A handful appear to thrive. An old-timer nicknamed Runner Mike, so-called because he runs through the wilderness, improves skillfully camouflaged shelters with air-vents, isolation, passageways and spider-holes. Hes quite proud of what he builds, said Bennett. Another occupant, nicknamed Monkey, seeks maximum solitude by occupying islands.
Some band together and form tight-knit hamlets, sharing meat, cigarettes and a feeling of supremacy over those who live on Sacramentos streets, precisely a few miles across the bridge. I dont really like addressing the riff-raff up there, mentioned Tina Schifflett, 43, a former Cinnabon manager who shares a spot of riverbank with several others.
Ryan Loofbourrow, the executive director of Sacramento Steps Forward, said river-dwellers tended to be more rugged and coordinated than city homeless. They want privacy and are now able to carve out a bit of infinite for themselves. But impediments left many struggling, he lent.
Most river-dwellers interviewed for this story spoke of loneliness, affliction and the specter of addiction. They stayed throw, “theyre saying”, for want of available low-income apartments and because moving to a shelter would symbolize giving up pets.
Its peaceful, sure, responded Craig Sanderson, 53, camped under an oak tree with Spike, a pitbull mastiff. He reads thrillers in his boxer shorts between scavenging bottles and cans with a bicycle and go-cart. But the grunge gets to you.
Rory Carroll (@ rorycarroll7 2) June 30, 2016
Craig Sanderson lived under an oak tree with Spike. ‘This is my house. It’s quiet. Downside? The dirt.’ #homeless pic.twitter.com/ 0ZdmzVznII
Pacheco, the woman living under brambles, was proud of her they are able to pasture and lives alone.

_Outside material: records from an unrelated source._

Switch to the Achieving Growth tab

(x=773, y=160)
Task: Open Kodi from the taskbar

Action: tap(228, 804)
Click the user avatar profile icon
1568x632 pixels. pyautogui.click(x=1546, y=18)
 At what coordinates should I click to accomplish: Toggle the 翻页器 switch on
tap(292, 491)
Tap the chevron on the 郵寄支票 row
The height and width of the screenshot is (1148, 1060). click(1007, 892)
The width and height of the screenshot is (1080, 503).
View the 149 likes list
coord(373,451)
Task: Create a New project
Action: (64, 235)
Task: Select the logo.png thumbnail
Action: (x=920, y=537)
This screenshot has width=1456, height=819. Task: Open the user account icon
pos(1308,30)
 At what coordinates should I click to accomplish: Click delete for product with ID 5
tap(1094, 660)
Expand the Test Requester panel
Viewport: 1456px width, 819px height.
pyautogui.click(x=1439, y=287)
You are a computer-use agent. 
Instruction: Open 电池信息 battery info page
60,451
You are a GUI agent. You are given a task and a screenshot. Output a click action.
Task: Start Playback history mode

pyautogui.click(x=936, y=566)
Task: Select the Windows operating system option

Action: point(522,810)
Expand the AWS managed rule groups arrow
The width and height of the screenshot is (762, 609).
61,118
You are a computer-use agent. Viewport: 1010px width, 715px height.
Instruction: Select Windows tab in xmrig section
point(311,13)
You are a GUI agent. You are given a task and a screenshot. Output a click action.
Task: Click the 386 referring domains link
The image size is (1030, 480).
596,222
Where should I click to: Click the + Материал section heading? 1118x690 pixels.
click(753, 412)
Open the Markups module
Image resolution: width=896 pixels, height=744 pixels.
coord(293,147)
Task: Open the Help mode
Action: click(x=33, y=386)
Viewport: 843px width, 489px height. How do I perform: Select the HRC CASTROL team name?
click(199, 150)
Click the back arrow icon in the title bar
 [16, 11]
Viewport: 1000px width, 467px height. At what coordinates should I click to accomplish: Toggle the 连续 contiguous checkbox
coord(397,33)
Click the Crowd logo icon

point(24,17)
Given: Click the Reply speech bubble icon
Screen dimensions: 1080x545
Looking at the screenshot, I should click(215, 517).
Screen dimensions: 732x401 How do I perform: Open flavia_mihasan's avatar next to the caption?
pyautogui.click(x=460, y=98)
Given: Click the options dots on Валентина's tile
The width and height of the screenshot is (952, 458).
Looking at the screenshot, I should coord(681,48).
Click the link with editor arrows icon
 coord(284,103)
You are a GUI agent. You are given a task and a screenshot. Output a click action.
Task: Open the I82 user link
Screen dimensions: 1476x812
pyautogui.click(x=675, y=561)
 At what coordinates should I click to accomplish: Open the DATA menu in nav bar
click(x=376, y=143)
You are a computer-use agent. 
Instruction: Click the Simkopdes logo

But separation had unmoored her. Despite no academic background she spoke of drafting existing laws and find a Guggenheim fellowship. She wanted a laptop for investigate but abjured a telephone. Ive no one to call.
Syphy, who heralded the rivers air-conditioning prowess, told you he find close to nature and joked that the parkways maintenance crews were his maids. But even he felt it was a incorrect sanctuary.
If you think this is Huck Finn romance, good luck stepping out of a barge and not stepping on a fucking needle. Croak to a tweaker clique and youll discover the most difficult mess youve ever seen. They plagiarize and go into your stuff. I dont trust parties out here.
Rory Carroll (@ rorycarroll7 2) June 30, 2016
Richard Dean aka Syphy. ‘Best air conditioning – the American river. But starting to suck being out of me.’ #homeless pic.twitter.com/ XDMWXs4zKp
A former meths junkie himself, Syphy had been sober three years he ascribed enjoy for his hound but horror a recurrence. He dreamed of moving to Alaska before it was too late. This target is truly are now beginning to suck the spirit out of me.